The invention relates to a method for phase-controlled power and frequency control of an ultrasound transducer, which is fed by the frequency-variable oscillator of a phase-locked loop with voltage pulses amplified by a driver stage, the frequency of the oscillator initially being varied by a wobbler to find the resonance of the ultrasound transducer and the wobbler after locking the phase-locked loop to the resonant frequency of the converter is locked. The invention further relates to a device for performing this method.

From DE-PS 34 01 735 a device is already known which enables the above-mentioned method to be carried out. This device has proven itself in practice, especially since it eliminates many of the problems and difficulties that previously existed in the operation of ultrasonic transducers Has. As is known, when using ultrasonic transducers for liquid atomization or for welding purposes, the oscillator providing the excitation frequency for the transducer must be able to adjust to numerous changing operating properties of the piezoelectric or magnetostrictive transducer. For example, changes in the resonant frequency of the transducer can occur, which are dependent on the load on the transducer, the temperature and the degree of aging of the piezoceramic or the magnetostrictive material. Furthermore, impedance changes of the converter occur, which show a dependence on the frequency, the load, the amplitude and the temperature. These changes in impedance can moreover be caused by the specific properties of the transducer material, in particular the physical properties of the piezo disks. Finally, changes in the phase angle between current and voltage around converters also occurred, which are also dependent on the excitation frequency, the load, the amplitude and the temperature. These phenomena mentioned occur together in practical use, so that the oscillator must be able to adjust to the resulting changes in the operating conditions. In the device from DE-PS 34 01 735, this is largely achieved by using a phase-locked loop. However, the swinging of the Transducer with great damping, for example if there is a residual drop of liquid on the converter or if non-atomized liquid flows along the converter even before it starts to vibrate. Then the available excitation energy is often not sufficient to allow the transducer to vibrate. A general increase in the excitation power, on the other hand, would have the disadvantage of uneconomical operation and would entail the risk of overloading the converter. In addition, the vibration amplitude influenced by the transducer power also determines the droplet size, which is generally determined by the intended use, so that for this reason alone there are limits to the free variation of the excitation power.
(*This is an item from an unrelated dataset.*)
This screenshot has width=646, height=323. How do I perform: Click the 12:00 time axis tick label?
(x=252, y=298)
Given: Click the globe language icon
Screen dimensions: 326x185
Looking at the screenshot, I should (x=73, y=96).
Finally, care must also be taken to operate the ultrasonic transducer with a constant oscillation amplitude in order to obtain a uniform droplet spectrum during liquid atomization.

The invention has for its object to improve a method of the type mentioned so that a swinging of the transducer is guaranteed even with high initial damping and breaking of the vibration is reliably avoided even with strong changes in damping.

This object is achieved according to the invention in that after the ultrasonic transducer has started to vibrate A capacitive phase angle between the current and voltage in the converter is set and maintained in operation in the region of its series resonance frequency, so that the operating frequency of the oscillator is reduced compared to the series resonance frequency of the converter by the phase control of the phase-locked loop, with a change in the phase angle due to a mechanical load on the converter an increase in the operating frequency of the oscillator and thus leads to a shift towards the series resonance frequency of the converter.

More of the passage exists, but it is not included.